Among the lines below, count those with the word "resolution". Answer with the number only.

EXERCISE DATA =
────────────────

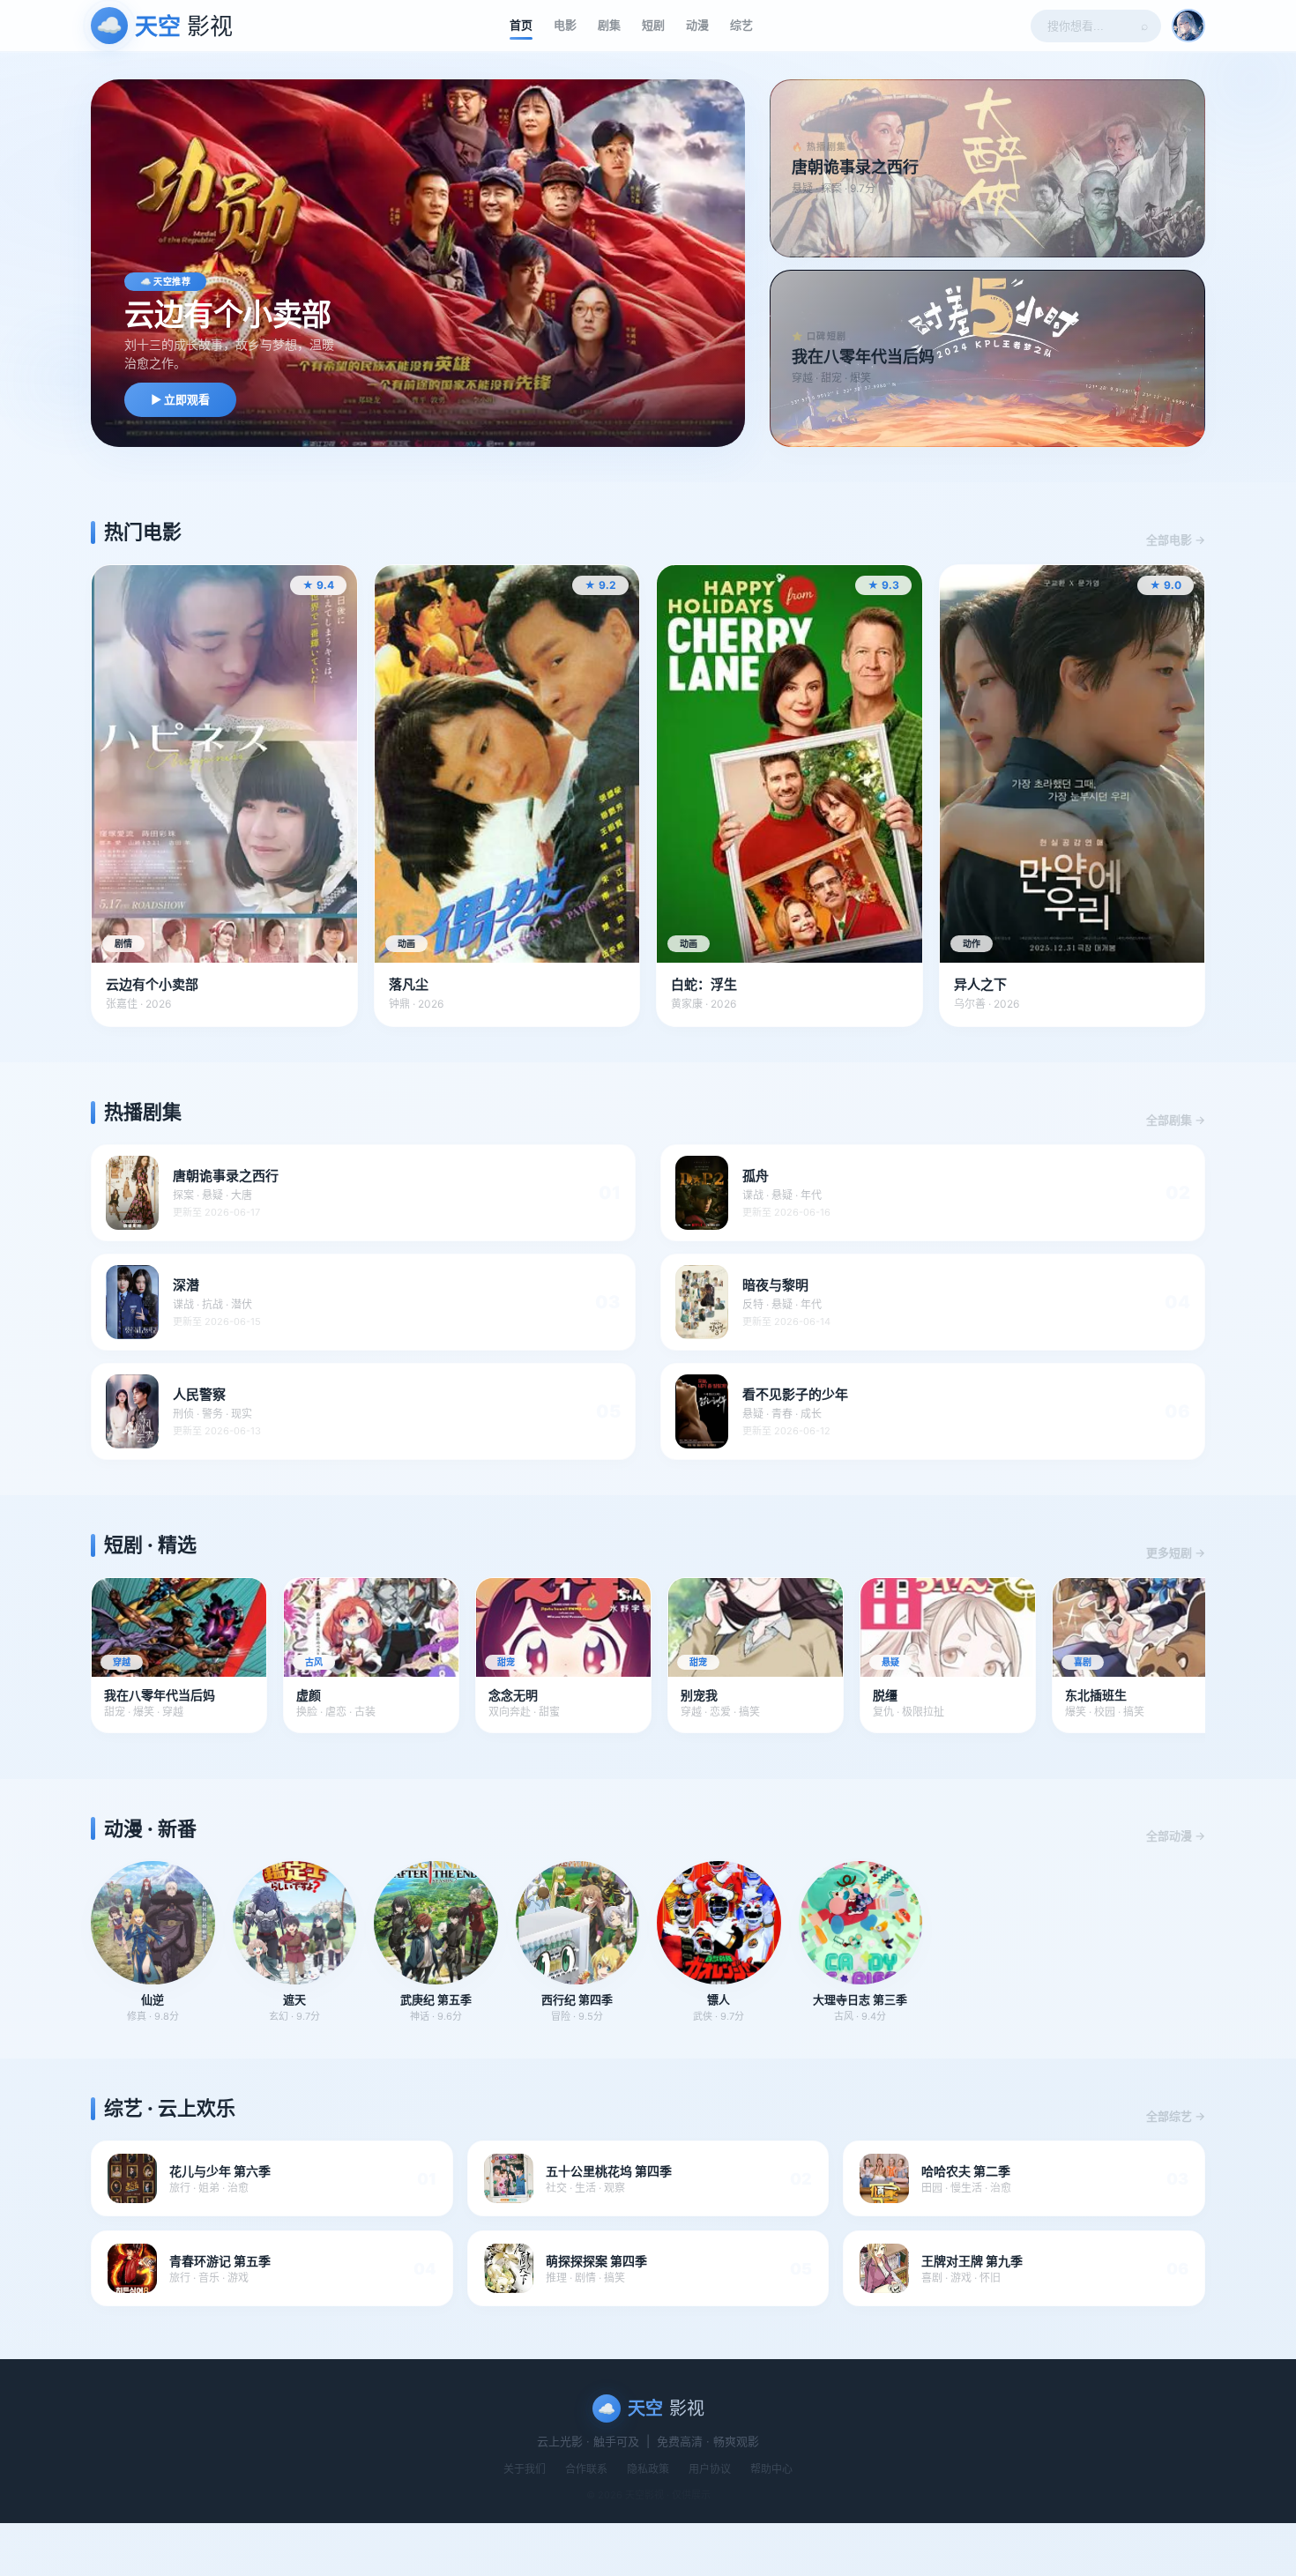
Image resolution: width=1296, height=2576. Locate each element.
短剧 (653, 25)
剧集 (609, 25)
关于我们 (524, 2468)
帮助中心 (771, 2468)
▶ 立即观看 (180, 399)
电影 (565, 25)
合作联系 (586, 2468)
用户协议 (710, 2468)
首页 (521, 25)
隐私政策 (648, 2468)
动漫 (697, 25)
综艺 (741, 25)
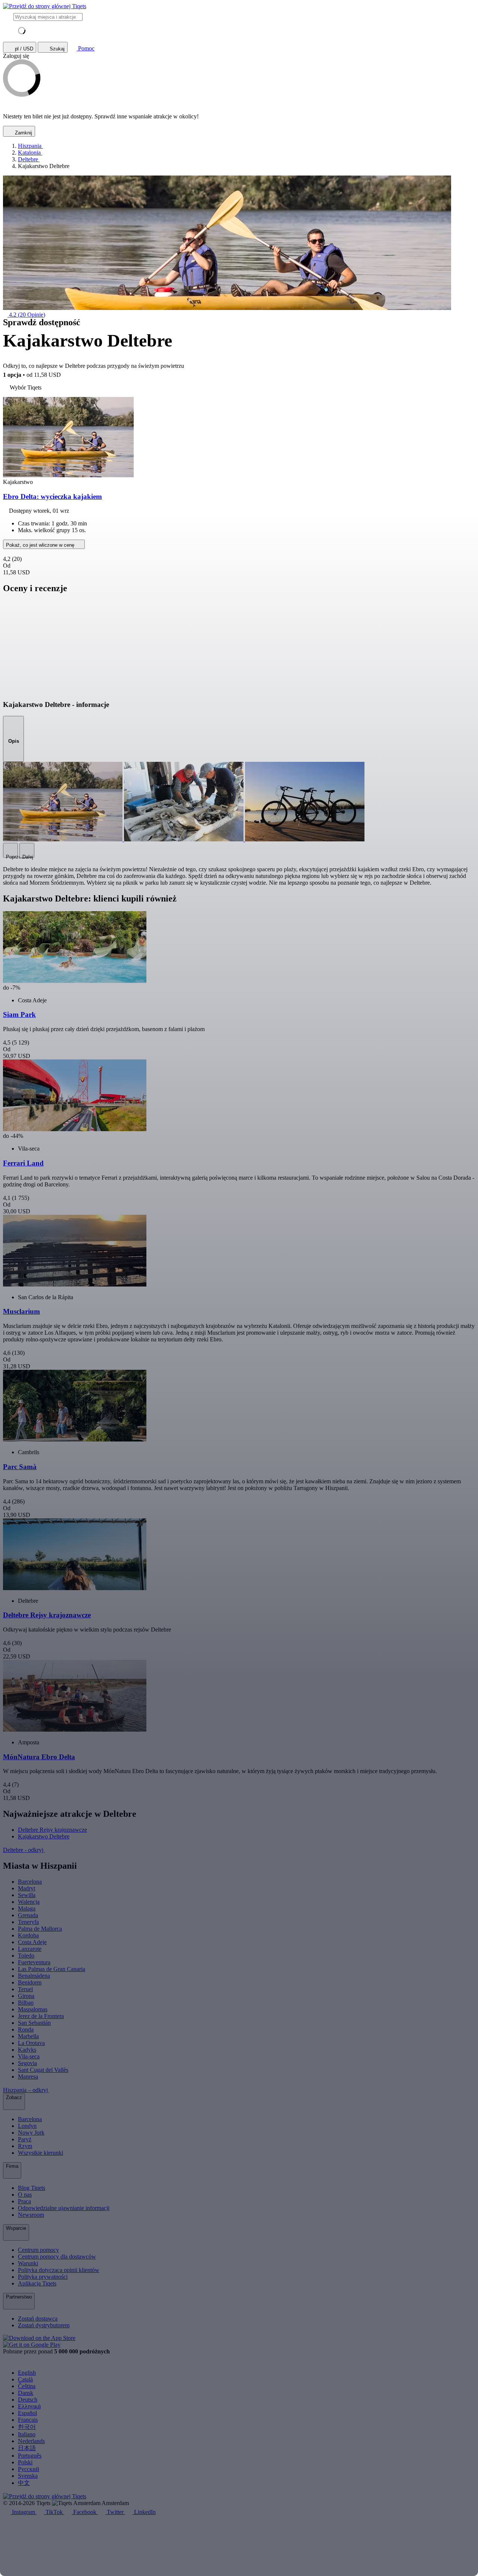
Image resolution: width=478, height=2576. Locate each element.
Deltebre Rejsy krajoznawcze (52, 1830)
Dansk (25, 2393)
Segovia (27, 2063)
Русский (28, 2469)
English (27, 2372)
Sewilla (26, 1895)
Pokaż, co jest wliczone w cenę (41, 545)
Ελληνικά (29, 2406)
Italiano (26, 2434)
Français (28, 2420)
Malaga (26, 1908)
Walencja (29, 1902)
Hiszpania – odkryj (26, 2090)
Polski (25, 2462)
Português (29, 2455)
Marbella (28, 2036)
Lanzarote (29, 1949)
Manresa (28, 2076)
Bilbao (26, 2002)
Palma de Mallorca (40, 1928)
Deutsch (27, 2399)
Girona (26, 1996)
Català (25, 2379)
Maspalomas (32, 2009)
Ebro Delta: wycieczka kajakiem (52, 496)
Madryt (26, 1888)
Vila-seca (29, 2056)
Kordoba (28, 1935)
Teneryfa (28, 1922)
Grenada (28, 1915)
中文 (24, 2483)
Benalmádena (34, 1976)
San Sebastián (34, 2023)
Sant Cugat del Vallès (43, 2070)
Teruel (25, 1989)
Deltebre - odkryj (24, 1850)
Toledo (26, 1955)
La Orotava (31, 2043)
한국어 (27, 2427)
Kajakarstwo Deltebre (43, 1836)
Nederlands (31, 2441)
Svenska (28, 2476)
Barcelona (30, 1881)
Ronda (26, 2029)
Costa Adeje (32, 1942)
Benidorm (29, 1982)
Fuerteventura (34, 1962)
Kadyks (27, 2049)
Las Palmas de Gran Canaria (51, 1969)
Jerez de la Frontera (41, 2016)
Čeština (26, 2386)
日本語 (27, 2448)
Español (27, 2413)
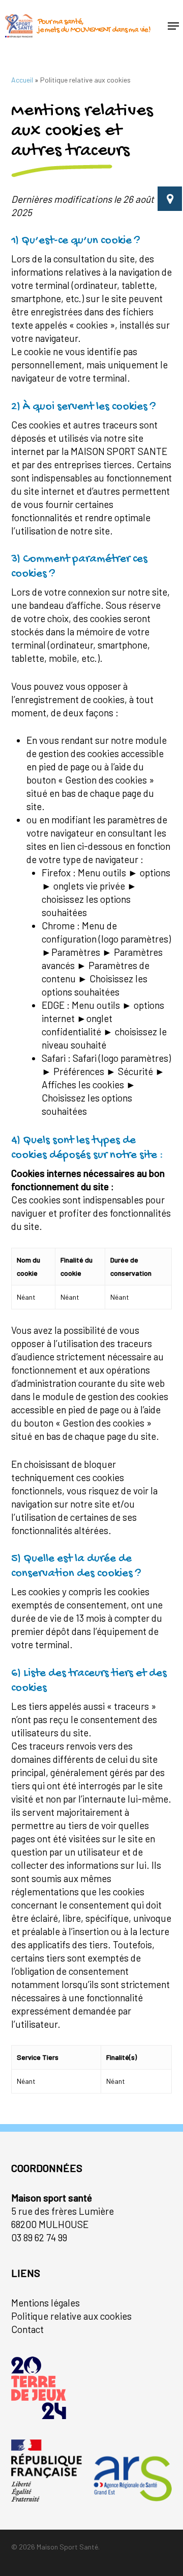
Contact (27, 2329)
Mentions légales (45, 2303)
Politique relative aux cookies (71, 2316)
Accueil (22, 79)
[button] (173, 26)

────────────────

EXERCISE RESULT = 2